(Dataset records)
==============================

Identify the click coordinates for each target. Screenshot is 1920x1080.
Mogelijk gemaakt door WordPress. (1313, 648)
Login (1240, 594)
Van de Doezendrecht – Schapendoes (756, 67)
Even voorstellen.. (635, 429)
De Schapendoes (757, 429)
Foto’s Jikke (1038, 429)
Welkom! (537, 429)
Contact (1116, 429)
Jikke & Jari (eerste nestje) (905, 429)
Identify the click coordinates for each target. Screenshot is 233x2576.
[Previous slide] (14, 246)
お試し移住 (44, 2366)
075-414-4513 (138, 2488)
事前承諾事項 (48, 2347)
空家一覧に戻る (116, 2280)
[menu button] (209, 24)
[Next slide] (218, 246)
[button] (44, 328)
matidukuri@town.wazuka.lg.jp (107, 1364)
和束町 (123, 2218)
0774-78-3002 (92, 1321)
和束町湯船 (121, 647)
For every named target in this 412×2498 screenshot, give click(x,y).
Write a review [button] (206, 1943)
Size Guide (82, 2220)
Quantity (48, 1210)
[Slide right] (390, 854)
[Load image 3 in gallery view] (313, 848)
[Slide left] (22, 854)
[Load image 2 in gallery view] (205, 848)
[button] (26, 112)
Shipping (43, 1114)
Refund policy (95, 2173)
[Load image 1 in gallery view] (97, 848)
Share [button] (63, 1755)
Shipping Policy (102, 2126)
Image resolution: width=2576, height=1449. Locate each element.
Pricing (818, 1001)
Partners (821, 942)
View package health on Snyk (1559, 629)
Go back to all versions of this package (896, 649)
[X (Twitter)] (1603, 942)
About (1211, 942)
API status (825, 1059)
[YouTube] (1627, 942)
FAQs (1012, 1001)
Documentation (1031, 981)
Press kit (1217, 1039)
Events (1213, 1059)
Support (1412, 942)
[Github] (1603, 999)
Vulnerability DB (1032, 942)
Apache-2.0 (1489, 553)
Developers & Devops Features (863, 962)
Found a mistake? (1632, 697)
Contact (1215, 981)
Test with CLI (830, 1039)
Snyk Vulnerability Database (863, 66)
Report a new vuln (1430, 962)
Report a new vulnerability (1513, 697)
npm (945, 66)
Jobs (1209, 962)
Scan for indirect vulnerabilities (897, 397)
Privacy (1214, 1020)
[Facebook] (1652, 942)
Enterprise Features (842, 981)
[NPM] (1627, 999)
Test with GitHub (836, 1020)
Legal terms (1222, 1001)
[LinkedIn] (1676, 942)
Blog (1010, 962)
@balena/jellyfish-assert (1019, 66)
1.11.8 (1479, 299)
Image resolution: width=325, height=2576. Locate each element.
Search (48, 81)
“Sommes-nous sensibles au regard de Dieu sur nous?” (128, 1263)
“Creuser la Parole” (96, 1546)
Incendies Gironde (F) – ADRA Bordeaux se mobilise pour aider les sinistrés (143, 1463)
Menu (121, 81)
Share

==============================

▶ Problem to work on
Each line above from the one with "Scan for indirect vulnerabilities (897, 397)" up to and including the one with "Search (48, 81)" must be set down exactly, and no line outside that span may appear.

▶ Answer to this task
Scan for indirect vulnerabilities (897, 397)
Privacy (1214, 1020)
[Facebook] (1652, 942)
Enterprise Features (842, 981)
[NPM] (1627, 999)
Test with GitHub (836, 1020)
Legal terms (1222, 1001)
[LinkedIn] (1676, 942)
Blog (1010, 962)
@balena/jellyfish-assert (1019, 66)
1.11.8 (1479, 299)
Image resolution: width=325, height=2576. Locate each element.
Search (48, 81)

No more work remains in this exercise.